◆ Task to carry out
Would you please transcribe, exactly as written, the lines of the entries below starting at the one that holds "Cadre de vie (58, 1793)" and ending at the one that holds "Join Our Family (1713, 1297)", both included?

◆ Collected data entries
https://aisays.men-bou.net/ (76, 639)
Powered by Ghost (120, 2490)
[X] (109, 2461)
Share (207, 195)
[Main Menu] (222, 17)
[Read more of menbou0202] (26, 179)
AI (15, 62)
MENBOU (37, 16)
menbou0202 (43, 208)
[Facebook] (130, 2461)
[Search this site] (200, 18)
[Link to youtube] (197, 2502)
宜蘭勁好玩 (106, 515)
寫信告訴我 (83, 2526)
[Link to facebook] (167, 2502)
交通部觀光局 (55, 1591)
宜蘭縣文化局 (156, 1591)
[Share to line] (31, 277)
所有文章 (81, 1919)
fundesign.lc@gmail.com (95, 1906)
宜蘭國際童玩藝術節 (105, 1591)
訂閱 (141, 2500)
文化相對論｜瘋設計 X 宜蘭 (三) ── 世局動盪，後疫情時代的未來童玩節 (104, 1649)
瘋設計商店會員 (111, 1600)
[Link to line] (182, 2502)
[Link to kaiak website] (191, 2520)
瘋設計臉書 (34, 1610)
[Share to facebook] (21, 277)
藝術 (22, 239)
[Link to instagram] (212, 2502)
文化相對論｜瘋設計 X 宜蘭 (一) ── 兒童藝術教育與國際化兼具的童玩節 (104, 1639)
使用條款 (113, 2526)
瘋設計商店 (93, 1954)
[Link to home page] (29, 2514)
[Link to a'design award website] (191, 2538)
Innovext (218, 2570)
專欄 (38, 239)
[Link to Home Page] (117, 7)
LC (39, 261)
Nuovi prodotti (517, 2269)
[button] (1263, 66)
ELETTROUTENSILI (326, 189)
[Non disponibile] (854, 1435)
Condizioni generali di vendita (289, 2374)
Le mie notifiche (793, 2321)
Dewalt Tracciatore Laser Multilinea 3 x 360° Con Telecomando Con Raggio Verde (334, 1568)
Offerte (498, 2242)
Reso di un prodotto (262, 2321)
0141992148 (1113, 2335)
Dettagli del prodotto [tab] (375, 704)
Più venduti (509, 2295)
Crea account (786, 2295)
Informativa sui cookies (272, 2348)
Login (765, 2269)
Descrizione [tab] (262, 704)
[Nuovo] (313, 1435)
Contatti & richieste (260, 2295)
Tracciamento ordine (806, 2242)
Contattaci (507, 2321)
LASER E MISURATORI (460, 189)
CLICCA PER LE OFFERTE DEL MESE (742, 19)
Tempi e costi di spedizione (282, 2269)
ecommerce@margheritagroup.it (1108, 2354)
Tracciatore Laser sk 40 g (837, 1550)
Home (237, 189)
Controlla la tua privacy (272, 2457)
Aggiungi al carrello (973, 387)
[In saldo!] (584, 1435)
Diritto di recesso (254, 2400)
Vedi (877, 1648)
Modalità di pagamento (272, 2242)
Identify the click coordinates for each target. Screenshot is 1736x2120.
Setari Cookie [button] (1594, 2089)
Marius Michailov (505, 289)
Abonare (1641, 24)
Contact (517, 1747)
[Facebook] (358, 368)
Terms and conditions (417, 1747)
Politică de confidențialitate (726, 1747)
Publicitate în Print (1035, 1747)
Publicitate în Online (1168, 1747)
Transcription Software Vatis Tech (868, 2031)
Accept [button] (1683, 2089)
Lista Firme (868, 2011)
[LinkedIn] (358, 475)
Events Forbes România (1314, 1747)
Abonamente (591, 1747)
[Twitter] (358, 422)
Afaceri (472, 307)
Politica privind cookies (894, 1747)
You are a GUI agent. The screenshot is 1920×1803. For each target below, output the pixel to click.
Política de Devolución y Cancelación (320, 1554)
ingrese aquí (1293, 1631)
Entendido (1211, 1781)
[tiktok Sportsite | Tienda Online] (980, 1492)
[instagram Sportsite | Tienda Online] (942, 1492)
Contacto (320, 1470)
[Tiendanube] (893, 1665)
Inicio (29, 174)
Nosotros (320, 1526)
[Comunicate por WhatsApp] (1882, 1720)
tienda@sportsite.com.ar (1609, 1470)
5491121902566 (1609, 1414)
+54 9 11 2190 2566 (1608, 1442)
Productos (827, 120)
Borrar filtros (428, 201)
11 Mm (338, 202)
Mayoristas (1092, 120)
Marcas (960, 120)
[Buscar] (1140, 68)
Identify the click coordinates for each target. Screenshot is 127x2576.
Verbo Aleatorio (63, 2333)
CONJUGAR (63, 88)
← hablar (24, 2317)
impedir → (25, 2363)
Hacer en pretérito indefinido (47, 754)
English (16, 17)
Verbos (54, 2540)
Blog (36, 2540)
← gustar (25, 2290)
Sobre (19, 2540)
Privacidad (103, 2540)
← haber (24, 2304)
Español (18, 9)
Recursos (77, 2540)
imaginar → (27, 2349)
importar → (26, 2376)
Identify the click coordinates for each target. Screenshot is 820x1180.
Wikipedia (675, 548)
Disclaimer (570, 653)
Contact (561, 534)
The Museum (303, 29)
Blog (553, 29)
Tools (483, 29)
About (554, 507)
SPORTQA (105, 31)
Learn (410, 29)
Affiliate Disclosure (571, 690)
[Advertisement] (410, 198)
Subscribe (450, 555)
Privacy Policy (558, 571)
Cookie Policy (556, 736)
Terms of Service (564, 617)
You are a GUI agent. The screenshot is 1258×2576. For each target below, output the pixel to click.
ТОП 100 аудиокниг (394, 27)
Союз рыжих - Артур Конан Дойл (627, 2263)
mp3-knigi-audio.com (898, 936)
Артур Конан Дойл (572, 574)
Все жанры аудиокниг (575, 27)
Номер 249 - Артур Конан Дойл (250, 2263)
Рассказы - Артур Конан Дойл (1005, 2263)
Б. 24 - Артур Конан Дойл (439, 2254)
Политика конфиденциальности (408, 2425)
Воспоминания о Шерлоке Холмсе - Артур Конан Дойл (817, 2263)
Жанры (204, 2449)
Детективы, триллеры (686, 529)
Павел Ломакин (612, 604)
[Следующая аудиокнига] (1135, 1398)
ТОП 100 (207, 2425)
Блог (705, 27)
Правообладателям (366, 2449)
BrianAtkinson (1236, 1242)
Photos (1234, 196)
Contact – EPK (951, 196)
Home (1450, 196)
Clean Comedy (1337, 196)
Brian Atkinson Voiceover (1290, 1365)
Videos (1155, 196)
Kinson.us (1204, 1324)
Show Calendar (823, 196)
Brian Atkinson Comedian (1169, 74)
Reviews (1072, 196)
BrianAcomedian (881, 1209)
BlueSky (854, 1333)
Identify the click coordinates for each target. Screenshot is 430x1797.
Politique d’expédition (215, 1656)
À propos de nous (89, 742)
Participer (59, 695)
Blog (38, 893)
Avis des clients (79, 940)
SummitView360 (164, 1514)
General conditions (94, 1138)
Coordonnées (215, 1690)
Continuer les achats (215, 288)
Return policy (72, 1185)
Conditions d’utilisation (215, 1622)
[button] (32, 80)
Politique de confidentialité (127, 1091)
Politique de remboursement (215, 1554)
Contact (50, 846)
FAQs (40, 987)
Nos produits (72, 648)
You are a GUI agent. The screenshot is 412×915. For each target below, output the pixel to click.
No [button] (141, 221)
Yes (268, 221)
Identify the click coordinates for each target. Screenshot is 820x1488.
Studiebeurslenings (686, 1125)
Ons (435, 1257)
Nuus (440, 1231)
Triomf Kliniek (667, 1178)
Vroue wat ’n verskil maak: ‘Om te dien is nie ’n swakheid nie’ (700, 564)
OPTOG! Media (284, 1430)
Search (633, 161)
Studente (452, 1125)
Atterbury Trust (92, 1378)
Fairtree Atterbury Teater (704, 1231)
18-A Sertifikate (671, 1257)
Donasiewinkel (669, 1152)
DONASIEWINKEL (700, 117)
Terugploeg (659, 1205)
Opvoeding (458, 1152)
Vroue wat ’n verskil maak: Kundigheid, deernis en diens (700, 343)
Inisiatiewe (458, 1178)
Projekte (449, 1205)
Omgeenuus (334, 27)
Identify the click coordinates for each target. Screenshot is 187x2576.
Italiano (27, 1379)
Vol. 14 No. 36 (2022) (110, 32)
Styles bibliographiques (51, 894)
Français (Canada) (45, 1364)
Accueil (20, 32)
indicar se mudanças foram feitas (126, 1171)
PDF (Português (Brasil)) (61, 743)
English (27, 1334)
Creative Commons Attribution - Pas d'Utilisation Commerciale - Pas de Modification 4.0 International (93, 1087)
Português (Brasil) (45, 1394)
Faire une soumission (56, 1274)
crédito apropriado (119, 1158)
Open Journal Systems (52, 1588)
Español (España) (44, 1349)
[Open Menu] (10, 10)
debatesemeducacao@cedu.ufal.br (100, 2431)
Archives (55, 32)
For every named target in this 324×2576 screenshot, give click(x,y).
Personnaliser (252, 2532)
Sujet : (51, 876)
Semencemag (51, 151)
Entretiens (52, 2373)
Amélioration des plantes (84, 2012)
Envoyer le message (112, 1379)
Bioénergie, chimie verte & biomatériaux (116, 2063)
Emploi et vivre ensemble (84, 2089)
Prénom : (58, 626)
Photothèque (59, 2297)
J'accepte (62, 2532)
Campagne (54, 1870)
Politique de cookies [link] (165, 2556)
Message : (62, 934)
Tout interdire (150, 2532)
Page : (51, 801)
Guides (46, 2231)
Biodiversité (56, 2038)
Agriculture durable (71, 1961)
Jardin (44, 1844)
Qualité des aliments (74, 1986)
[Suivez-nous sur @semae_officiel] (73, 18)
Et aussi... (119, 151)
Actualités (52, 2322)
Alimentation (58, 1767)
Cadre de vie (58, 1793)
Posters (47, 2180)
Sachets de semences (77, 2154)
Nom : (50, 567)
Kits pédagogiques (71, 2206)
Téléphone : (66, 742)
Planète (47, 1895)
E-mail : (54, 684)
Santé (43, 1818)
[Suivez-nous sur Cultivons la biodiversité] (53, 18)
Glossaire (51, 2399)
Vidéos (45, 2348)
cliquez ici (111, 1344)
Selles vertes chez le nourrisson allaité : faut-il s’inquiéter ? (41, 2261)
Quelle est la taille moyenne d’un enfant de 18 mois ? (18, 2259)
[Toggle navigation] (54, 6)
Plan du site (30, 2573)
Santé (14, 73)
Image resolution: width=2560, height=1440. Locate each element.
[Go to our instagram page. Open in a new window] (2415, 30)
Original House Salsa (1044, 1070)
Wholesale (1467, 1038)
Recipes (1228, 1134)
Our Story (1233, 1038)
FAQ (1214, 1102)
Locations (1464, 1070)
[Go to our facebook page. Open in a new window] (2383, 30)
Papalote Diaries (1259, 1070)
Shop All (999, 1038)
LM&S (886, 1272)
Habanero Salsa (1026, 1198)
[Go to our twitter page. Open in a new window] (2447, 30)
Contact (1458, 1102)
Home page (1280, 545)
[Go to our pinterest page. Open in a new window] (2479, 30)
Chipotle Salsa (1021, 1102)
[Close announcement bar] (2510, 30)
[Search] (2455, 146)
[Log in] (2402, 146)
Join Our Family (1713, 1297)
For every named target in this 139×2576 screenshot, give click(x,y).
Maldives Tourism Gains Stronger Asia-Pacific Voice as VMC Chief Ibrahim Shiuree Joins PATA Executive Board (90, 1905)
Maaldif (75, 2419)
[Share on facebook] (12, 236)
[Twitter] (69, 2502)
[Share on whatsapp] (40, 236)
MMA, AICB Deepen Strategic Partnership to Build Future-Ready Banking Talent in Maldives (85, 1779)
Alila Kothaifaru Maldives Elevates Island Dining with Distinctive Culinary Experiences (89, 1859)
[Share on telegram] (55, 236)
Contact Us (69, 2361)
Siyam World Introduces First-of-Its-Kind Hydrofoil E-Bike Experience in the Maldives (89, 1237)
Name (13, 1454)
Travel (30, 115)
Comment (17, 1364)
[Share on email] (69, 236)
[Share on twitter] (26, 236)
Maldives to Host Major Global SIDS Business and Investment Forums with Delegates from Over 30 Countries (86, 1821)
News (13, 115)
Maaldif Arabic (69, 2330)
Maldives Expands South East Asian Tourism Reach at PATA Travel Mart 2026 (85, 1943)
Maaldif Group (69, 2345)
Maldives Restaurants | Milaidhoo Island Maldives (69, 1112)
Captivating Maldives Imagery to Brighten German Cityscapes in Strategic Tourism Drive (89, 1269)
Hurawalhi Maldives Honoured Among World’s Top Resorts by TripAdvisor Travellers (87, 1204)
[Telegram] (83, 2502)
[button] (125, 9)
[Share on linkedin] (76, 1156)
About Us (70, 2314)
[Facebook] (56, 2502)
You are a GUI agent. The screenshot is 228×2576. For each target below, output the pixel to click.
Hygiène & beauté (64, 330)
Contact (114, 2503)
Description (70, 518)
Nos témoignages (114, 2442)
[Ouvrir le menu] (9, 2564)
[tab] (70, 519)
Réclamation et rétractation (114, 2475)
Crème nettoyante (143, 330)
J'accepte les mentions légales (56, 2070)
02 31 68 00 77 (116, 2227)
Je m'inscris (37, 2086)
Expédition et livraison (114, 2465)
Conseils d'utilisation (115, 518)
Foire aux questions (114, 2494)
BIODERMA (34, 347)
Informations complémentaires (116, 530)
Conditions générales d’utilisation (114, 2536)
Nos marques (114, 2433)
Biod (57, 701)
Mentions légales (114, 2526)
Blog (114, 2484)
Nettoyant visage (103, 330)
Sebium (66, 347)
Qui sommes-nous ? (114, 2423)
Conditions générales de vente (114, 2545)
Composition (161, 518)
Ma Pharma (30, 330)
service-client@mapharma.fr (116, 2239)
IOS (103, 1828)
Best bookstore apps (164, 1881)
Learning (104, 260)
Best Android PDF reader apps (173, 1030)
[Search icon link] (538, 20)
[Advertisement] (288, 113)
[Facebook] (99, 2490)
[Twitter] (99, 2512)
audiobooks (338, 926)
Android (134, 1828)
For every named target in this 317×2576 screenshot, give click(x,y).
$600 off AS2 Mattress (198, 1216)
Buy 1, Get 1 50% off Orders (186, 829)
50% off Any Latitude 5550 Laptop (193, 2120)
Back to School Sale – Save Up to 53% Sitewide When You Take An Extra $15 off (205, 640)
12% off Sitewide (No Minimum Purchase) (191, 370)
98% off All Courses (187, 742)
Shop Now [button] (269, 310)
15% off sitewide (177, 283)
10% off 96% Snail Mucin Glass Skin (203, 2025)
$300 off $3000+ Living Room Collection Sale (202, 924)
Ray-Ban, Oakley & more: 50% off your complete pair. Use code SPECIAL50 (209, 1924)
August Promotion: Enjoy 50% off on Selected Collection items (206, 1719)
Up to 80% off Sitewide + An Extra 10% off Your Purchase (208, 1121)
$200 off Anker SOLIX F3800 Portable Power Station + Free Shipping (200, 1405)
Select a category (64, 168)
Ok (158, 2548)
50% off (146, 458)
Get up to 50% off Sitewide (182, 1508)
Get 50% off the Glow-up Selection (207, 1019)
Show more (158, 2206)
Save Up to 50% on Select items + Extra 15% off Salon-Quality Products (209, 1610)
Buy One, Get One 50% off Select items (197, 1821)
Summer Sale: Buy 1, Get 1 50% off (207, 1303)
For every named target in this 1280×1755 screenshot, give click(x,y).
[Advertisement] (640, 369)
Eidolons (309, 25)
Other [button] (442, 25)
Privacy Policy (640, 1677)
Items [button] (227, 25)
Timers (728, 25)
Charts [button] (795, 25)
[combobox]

◆ Answer box
Cadre de vie (58, 1793)
Posters (47, 2180)
Sachets de semences (77, 2154)
Nom : (50, 567)
Kits pédagogiques (71, 2206)
Téléphone : (66, 742)
Planète (47, 1895)
E-mail : (54, 684)
Santé (43, 1818)
[Suivez-nous sur Cultivons la biodiversité] (53, 18)
Glossaire (51, 2399)
Vidéos (45, 2348)
cliquez ici (111, 1344)
Selles vertes chez le nourrisson allaité : faut-il s’inquiéter ? (41, 2261)
Quelle est la taille moyenne d’un enfant de 18 mois ? (18, 2259)
[Toggle navigation] (54, 6)
Plan du site (30, 2573)
Santé (14, 73)
Image resolution: width=2560, height=1440. Locate each element.
[Go to our instagram page. Open in a new window] (2415, 30)
Original House Salsa (1044, 1070)
Wholesale (1467, 1038)
Recipes (1228, 1134)
Our Story (1233, 1038)
FAQ (1214, 1102)
Locations (1464, 1070)
[Go to our facebook page. Open in a new window] (2383, 30)
Papalote Diaries (1259, 1070)
Shop All (999, 1038)
LM&S (886, 1272)
Habanero Salsa (1026, 1198)
[Go to our twitter page. Open in a new window] (2447, 30)
Contact (1458, 1102)
Home page (1280, 545)
[Go to our pinterest page. Open in a new window] (2479, 30)
Chipotle Salsa (1021, 1102)
[Close announcement bar] (2510, 30)
[Search] (2455, 146)
[Log in] (2402, 146)
Join Our Family (1713, 1297)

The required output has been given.